## PROBLEM REQUIREMENTS
Repeat the entire listing below exactly.

## DATA TO EXAMINE
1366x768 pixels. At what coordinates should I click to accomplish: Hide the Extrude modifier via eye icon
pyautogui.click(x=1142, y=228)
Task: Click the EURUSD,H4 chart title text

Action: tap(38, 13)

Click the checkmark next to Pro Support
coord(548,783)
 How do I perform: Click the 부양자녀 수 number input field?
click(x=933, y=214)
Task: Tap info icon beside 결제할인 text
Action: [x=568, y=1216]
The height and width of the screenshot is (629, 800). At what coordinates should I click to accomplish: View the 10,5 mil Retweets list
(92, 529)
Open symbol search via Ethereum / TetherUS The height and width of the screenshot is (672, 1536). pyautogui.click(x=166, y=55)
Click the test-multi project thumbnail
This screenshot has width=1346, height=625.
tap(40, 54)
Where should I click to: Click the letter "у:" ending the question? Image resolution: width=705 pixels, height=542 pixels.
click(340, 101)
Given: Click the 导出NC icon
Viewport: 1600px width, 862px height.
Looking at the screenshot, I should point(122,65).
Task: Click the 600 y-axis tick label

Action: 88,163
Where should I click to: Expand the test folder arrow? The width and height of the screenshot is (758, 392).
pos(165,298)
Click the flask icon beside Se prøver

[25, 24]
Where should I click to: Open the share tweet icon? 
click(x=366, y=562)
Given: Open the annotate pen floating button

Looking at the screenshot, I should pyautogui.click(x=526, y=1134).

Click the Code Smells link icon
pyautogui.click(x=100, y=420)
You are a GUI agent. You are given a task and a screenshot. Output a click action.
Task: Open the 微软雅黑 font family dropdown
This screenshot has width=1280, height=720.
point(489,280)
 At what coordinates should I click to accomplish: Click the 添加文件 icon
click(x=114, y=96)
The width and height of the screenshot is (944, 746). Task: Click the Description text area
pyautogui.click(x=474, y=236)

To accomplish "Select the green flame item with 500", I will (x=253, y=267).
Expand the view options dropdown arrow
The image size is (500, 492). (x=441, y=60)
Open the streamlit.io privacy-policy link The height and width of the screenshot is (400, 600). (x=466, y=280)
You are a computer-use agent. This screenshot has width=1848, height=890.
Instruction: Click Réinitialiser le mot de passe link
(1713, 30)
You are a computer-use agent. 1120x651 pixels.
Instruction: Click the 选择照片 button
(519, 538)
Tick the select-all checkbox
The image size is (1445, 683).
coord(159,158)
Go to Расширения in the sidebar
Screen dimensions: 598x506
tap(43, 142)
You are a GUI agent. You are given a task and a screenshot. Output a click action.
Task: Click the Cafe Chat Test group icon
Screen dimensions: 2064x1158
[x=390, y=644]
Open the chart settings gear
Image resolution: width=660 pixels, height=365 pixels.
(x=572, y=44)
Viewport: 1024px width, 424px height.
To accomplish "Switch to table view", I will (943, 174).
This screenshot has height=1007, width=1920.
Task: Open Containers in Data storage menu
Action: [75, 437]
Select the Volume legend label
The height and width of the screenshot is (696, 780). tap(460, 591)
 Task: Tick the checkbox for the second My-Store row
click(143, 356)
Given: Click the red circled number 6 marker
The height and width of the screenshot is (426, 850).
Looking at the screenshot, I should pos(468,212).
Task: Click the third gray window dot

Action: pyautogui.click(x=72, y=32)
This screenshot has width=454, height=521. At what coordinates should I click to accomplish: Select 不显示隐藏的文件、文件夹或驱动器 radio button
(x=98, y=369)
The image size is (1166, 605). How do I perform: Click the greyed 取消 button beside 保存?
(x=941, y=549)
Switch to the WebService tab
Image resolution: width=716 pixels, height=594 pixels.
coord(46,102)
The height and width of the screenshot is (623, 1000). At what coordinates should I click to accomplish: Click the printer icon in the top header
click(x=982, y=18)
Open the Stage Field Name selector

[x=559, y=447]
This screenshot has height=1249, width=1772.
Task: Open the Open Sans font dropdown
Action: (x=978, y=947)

## YOUR SOLUTION
1366x768 pixels. At what coordinates should I click to accomplish: Hide the Extrude modifier via eye icon
pyautogui.click(x=1142, y=228)
Task: Click the EURUSD,H4 chart title text

Action: tap(38, 13)

Click the checkmark next to Pro Support
coord(548,783)
 How do I perform: Click the 부양자녀 수 number input field?
click(x=933, y=214)
Task: Tap info icon beside 결제할인 text
Action: [x=568, y=1216]
The height and width of the screenshot is (629, 800). At what coordinates should I click to accomplish: View the 10,5 mil Retweets list
(92, 529)
Open symbol search via Ethereum / TetherUS The height and width of the screenshot is (672, 1536). pyautogui.click(x=166, y=55)
Click the test-multi project thumbnail
This screenshot has width=1346, height=625.
tap(40, 54)
Where should I click to: Click the letter "у:" ending the question? Image resolution: width=705 pixels, height=542 pixels.
click(340, 101)
Given: Click the 导出NC icon
Viewport: 1600px width, 862px height.
Looking at the screenshot, I should point(122,65).
Task: Click the 600 y-axis tick label

Action: 88,163
Where should I click to: Expand the test folder arrow? The width and height of the screenshot is (758, 392).
pos(165,298)
Click the flask icon beside Se prøver

[25, 24]
Where should I click to: Open the share tweet icon? 
click(x=366, y=562)
Given: Open the annotate pen floating button

Looking at the screenshot, I should pyautogui.click(x=526, y=1134).

Click the Code Smells link icon
pyautogui.click(x=100, y=420)
You are a GUI agent. You are given a task and a screenshot. Output a click action.
Task: Open the 微软雅黑 font family dropdown
This screenshot has width=1280, height=720.
point(489,280)
 At what coordinates should I click to accomplish: Click the 添加文件 icon
click(x=114, y=96)
The width and height of the screenshot is (944, 746). Task: Click the Description text area
pyautogui.click(x=474, y=236)

To accomplish "Select the green flame item with 500", I will (x=253, y=267).
Expand the view options dropdown arrow
The image size is (500, 492). (x=441, y=60)
Open the streamlit.io privacy-policy link The height and width of the screenshot is (400, 600). (x=466, y=280)
You are a computer-use agent. This screenshot has width=1848, height=890.
Instruction: Click Réinitialiser le mot de passe link
(1713, 30)
You are a computer-use agent. 1120x651 pixels.
Instruction: Click the 选择照片 button
(519, 538)
Tick the select-all checkbox
The image size is (1445, 683).
coord(159,158)
Go to Расширения in the sidebar
Screen dimensions: 598x506
tap(43, 142)
You are a GUI agent. You are given a task and a screenshot. Output a click action.
Task: Click the Cafe Chat Test group icon
Screen dimensions: 2064x1158
[x=390, y=644]
Open the chart settings gear
Image resolution: width=660 pixels, height=365 pixels.
(x=572, y=44)
Viewport: 1024px width, 424px height.
To accomplish "Switch to table view", I will (943, 174).
This screenshot has height=1007, width=1920.
Task: Open Containers in Data storage menu
Action: [75, 437]
Select the Volume legend label
The height and width of the screenshot is (696, 780). tap(460, 591)
 Task: Tick the checkbox for the second My-Store row
click(143, 356)
Given: Click the red circled number 6 marker
The height and width of the screenshot is (426, 850).
Looking at the screenshot, I should pos(468,212).
Task: Click the third gray window dot

Action: pyautogui.click(x=72, y=32)
This screenshot has width=454, height=521. At what coordinates should I click to accomplish: Select 不显示隐藏的文件、文件夹或驱动器 radio button
(x=98, y=369)
The image size is (1166, 605). How do I perform: Click the greyed 取消 button beside 保存?
(x=941, y=549)
Switch to the WebService tab
Image resolution: width=716 pixels, height=594 pixels.
coord(46,102)
The height and width of the screenshot is (623, 1000). At what coordinates should I click to accomplish: Click the printer icon in the top header
click(x=982, y=18)
Open the Stage Field Name selector

[x=559, y=447]
This screenshot has height=1249, width=1772.
Task: Open the Open Sans font dropdown
Action: (x=978, y=947)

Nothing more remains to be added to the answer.